Se trata de vehículos con una alta innovación tecnológica que no requieren conductor. Ya se usan en Estados Unidos, Europa y China.
En el mundo, la figura de los camiones autónomos está creciendo a pasos agigantados y se prevé que el mercado aumente con el correr de los años, con fabricantes volcándose a la construcción de vehículos que utilizan tecnologías avanzadas con inteligencia artificial, sensores y GPS para operar sin intervención humana.
Si bien en Argentina aún no se ven este tipo de “camiones del futuro” el tamaño del mercado mundial de camiones autónomos se valoró en 42,91 mil millones de dólares en 2026 y se espera que sea de 46,58 mil millones de dólares en 2026. A su vez, la cifra podría escalar a 107,7 mil millones de dólares en 2034.
América del Norte está dominando el mercado global con una participación del 38,4% en 2025. También están invirtiendo fuerte países de la Unión Europea, como así también en China, que lo utilizan mucho para la minería.
La explicación, aunque en la previa resulte aterradora por la pérdida de puestos de trabajo, es al revés: no solo el crecimiento es impulsado por las innovaciones tecnológicas y las presiones de la industria, sino que también se da por la escasez de conductores y el aumento de las demandas de entrega.
El crecimiento es tal que ya grandes compañías como PepsiCo, una multinacional dedicada a la fabricación, comercialización y distribución de bebidas y alimentos, se convirtió en los últimos días en la primera de este tipo en desplegar a gran escala camiones completamente autónomos para abastecer supermercados y centros de distribución en Estados Unidos.
En diálogo con Mosca, el secretario de Política de Transporte e Infraestructura Vial de Camioneros, Omar Pérez, dijo que el fenómeno de los camiones autónomos “se está dando en algunas partes del mundo, pero la realidad es que Argentina no solamente es el octavo país con mayor extensión sino que también tiene topografías muy diferentes donde hoy se está llevando adelante esto”.
El dirigente intentó aclarar que aún falta tiempo para que este tipo de camiones lleguen a la Argentina y que realmente sean útiles, por lo que el tema hoy no es una preocupación. “No quita que en un futuro puedan llegar a venir en una prueba piloto.

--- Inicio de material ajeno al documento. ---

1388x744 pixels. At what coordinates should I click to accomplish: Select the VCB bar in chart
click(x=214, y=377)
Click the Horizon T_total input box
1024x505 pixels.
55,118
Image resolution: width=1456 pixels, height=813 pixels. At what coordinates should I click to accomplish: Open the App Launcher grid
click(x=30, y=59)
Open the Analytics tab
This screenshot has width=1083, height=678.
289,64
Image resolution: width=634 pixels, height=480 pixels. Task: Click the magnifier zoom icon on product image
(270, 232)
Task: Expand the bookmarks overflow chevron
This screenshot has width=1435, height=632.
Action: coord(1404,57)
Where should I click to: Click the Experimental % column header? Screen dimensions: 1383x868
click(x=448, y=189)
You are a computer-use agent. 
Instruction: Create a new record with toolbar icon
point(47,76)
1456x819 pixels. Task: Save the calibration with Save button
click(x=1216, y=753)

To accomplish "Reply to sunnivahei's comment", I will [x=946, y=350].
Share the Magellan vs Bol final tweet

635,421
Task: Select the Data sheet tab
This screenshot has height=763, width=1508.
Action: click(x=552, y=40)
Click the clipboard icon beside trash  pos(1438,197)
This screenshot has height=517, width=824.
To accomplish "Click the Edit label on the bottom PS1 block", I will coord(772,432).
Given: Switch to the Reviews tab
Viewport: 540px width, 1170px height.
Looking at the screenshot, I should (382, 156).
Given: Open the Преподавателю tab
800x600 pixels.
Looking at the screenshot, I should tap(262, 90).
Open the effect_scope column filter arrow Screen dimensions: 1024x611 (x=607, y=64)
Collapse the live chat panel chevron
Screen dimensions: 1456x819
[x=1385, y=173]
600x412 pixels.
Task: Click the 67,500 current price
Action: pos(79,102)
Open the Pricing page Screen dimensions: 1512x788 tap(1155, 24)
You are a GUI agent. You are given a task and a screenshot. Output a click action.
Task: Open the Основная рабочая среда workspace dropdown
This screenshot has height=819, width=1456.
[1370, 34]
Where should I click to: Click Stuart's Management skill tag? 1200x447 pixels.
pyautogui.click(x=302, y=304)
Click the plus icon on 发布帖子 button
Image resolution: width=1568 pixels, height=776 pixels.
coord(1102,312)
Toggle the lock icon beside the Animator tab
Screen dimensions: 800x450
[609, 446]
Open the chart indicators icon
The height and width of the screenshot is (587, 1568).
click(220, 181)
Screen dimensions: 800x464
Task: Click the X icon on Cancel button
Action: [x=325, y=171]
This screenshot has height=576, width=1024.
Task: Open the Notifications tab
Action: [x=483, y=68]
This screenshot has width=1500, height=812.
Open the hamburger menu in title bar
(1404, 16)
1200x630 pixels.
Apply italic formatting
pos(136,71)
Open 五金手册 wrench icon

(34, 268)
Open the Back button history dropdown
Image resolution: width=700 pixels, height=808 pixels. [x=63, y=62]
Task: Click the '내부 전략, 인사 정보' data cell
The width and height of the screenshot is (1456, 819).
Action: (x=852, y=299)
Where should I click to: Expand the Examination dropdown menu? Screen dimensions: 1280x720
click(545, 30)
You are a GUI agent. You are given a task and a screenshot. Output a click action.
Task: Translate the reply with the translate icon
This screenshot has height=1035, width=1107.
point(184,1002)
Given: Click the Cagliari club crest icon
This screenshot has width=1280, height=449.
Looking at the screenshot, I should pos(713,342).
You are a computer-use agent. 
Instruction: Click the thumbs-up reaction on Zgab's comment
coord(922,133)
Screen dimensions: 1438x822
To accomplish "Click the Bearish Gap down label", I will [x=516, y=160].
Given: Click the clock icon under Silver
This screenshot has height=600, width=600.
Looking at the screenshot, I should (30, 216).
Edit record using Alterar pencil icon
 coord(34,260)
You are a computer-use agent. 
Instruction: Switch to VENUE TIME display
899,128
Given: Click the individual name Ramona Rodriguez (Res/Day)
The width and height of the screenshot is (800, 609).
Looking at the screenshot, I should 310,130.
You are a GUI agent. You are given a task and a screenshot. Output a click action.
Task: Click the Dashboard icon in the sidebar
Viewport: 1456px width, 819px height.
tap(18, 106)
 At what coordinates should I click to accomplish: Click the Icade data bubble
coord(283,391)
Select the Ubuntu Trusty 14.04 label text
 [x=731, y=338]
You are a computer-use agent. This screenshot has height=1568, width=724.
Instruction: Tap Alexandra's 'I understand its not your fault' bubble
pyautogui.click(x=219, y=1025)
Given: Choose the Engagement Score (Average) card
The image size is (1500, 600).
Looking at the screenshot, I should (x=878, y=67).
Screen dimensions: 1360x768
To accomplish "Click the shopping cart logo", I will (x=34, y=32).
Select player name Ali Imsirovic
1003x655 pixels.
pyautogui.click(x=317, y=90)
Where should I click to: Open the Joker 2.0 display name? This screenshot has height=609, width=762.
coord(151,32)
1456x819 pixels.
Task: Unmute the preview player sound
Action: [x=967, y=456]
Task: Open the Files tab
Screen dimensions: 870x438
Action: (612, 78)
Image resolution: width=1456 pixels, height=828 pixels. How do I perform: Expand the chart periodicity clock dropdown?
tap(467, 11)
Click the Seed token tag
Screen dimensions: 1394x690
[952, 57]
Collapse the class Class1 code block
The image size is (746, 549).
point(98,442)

Pero, de ser así, serían inutilizables en las últimas millas”.
En ese sentido, explicó, hay complicaciones que tienen que ver con el colapso que tiene el tránsito en las grandes ciudades, como en Buenos Aires; y, en larga distancia, a nadie se le ocurriría mandar un camión a Ushuaia, que son 3.300 km”.
Para Pérez, “tendría que tener algún tipo de asistencia, no solo por un problema mecánico, sino por combustible y demás”.
“Tendríamos que pensar en la figura de gestor general de transporte. Sería la persona que se encarga de hacer todo lo periférico de la unidad: sacar la lona, bajar las puertas para poder descargar, sacar los paletizados, conectar las mangueras en los camiones ventrales de combustibles para poder descargar el combustible en las estaciones de servicio”, propuso.
“Todo tiene un tema. El camión no solo es manejar, sino que hay que hacer un montón de cosas periféricas. El crecimiento acá no va a poder ser tan rápido como pasa en otras partes del mundo”, cerró.